[Dataset entries]
* * * * * * * * *

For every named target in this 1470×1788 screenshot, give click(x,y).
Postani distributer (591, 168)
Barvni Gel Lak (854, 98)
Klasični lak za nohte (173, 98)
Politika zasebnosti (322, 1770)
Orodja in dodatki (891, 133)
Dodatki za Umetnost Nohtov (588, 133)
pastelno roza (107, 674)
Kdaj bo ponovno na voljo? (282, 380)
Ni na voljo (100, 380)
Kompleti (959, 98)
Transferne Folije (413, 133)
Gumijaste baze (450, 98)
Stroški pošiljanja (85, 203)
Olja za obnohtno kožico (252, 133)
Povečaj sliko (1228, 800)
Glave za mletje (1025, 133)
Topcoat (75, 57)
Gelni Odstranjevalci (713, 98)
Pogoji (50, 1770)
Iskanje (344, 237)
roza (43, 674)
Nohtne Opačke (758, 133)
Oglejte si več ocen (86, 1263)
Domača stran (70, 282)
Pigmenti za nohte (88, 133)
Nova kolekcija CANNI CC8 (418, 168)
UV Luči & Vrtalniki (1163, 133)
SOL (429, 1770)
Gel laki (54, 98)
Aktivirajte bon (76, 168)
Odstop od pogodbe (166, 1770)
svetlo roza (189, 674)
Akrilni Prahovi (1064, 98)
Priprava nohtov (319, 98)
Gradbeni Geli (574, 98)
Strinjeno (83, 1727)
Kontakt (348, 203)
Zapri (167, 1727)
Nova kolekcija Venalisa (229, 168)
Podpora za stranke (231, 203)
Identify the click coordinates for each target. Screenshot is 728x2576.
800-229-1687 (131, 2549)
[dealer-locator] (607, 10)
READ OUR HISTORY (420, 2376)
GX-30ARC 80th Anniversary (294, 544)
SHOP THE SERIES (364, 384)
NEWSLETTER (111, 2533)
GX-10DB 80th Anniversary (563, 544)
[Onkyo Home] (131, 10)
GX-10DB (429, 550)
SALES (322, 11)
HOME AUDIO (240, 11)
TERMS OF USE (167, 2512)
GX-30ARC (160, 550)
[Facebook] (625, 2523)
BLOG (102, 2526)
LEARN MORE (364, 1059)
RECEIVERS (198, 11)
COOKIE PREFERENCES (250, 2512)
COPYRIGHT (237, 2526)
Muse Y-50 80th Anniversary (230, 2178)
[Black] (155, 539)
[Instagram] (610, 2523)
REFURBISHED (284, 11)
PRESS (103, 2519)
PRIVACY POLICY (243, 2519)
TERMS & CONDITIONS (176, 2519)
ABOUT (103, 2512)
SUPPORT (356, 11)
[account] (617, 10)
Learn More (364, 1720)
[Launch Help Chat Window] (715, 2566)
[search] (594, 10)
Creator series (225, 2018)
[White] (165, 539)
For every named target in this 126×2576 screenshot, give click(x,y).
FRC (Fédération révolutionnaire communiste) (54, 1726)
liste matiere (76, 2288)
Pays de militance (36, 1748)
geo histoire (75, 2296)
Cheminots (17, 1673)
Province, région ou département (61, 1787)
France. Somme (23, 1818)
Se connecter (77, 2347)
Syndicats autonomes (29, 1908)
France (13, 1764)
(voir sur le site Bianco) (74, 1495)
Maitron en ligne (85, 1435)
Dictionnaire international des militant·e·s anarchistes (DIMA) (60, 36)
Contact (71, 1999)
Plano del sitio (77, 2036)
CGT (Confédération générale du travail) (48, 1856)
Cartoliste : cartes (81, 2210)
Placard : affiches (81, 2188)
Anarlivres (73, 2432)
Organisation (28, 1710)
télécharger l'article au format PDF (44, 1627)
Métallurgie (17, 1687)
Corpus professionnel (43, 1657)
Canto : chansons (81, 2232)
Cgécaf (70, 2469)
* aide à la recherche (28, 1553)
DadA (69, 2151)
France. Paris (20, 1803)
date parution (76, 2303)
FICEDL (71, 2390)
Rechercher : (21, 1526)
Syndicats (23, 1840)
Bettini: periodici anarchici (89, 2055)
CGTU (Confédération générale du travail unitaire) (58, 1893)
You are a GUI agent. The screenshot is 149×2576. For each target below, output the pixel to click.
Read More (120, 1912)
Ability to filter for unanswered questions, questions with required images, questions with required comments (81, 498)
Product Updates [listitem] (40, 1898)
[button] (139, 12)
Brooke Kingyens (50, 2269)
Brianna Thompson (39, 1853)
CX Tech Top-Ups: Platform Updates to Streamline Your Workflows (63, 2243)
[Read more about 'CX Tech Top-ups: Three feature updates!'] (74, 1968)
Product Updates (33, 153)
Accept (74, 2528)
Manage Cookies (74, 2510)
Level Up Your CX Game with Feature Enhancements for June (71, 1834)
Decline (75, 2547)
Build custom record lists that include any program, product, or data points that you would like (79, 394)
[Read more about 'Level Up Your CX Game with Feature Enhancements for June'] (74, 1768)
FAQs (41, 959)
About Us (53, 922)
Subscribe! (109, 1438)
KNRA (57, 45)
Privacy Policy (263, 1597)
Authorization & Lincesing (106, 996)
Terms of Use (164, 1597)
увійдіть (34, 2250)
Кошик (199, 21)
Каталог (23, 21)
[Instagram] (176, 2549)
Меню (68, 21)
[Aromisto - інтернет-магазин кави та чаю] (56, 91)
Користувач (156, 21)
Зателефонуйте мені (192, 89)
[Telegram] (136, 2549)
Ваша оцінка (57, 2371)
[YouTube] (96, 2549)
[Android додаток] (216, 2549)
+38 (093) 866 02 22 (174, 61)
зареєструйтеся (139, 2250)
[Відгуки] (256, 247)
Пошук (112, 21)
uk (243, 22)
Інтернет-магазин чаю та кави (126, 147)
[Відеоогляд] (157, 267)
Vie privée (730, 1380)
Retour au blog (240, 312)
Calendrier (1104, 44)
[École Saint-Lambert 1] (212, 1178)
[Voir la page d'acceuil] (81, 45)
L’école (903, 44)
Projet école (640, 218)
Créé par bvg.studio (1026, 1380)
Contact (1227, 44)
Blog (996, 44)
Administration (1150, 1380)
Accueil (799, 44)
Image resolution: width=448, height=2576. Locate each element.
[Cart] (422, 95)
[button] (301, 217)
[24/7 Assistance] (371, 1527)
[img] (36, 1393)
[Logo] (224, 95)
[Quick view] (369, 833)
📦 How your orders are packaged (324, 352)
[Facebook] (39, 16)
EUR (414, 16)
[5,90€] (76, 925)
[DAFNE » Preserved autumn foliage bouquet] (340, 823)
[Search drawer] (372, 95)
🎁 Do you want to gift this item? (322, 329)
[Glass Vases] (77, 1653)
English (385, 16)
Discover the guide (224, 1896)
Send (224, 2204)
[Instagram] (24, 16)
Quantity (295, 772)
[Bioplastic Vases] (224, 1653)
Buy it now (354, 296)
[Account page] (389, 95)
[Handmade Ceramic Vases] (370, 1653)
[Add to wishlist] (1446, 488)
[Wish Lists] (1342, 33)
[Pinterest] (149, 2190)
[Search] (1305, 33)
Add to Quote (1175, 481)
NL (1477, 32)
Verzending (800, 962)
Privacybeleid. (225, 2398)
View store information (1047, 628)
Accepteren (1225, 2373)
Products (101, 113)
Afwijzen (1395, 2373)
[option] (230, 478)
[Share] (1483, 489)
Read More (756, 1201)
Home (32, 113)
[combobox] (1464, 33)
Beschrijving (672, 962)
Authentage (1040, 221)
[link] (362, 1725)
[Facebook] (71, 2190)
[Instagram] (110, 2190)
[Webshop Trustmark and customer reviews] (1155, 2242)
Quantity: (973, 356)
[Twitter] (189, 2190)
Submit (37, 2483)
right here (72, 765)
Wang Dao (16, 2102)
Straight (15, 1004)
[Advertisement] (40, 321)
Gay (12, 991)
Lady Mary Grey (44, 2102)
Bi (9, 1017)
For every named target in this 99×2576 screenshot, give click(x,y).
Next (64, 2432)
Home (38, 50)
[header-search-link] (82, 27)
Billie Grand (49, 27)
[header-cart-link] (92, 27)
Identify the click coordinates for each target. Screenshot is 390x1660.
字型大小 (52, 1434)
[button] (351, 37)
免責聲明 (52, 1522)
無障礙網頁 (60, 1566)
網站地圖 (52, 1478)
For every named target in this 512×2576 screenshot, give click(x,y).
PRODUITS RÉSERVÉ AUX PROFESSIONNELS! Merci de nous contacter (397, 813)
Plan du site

* * * * * * * * *

- Task
Your task is to transcribe exactly the lines from the one with "Discover the guide (224, 1896)" through the end of the data, both included, and nothing besides.

- Response
Discover the guide (224, 1896)
Send (224, 2204)
[Instagram] (24, 16)
Quantity (295, 772)
[Bioplastic Vases] (224, 1653)
Buy it now (354, 296)
[Account page] (389, 95)
[Handmade Ceramic Vases] (370, 1653)
[Add to wishlist] (1446, 488)
[Wish Lists] (1342, 33)
[Pinterest] (149, 2190)
[Search] (1305, 33)
Add to Quote (1175, 481)
NL (1477, 32)
Verzending (800, 962)
Privacybeleid. (225, 2398)
View store information (1047, 628)
Accepteren (1225, 2373)
Products (101, 113)
Afwijzen (1395, 2373)
[option] (230, 478)
[Share] (1483, 489)
Read More (756, 1201)
Home (32, 113)
[combobox] (1464, 33)
Beschrijving (672, 962)
Authentage (1040, 221)
[link] (362, 1725)
[Facebook] (71, 2190)
[Instagram] (110, 2190)
[Webshop Trustmark and customer reviews] (1155, 2242)
Quantity: (973, 356)
[Twitter] (189, 2190)
Submit (37, 2483)
right here (72, 765)
Wang Dao (16, 2102)
Straight (15, 1004)
[Advertisement] (40, 321)
Gay (12, 991)
Lady Mary Grey (44, 2102)
Bi (9, 1017)
For every named target in this 99×2576 screenshot, give click(x,y).
Next (64, 2432)
Home (38, 50)
[header-search-link] (82, 27)
Billie Grand (49, 27)
[header-cart-link] (92, 27)
Identify the click coordinates for each target. Screenshot is 390x1660.
字型大小 (52, 1434)
[button] (351, 37)
免責聲明 (52, 1522)
無障礙網頁 (60, 1566)
網站地圖 (52, 1478)
For every named target in this 512×2576 screenshot, give click(x,y).
PRODUITS RÉSERVÉ AUX PROFESSIONNELS! Merci de nous contacter (397, 813)
Plan du site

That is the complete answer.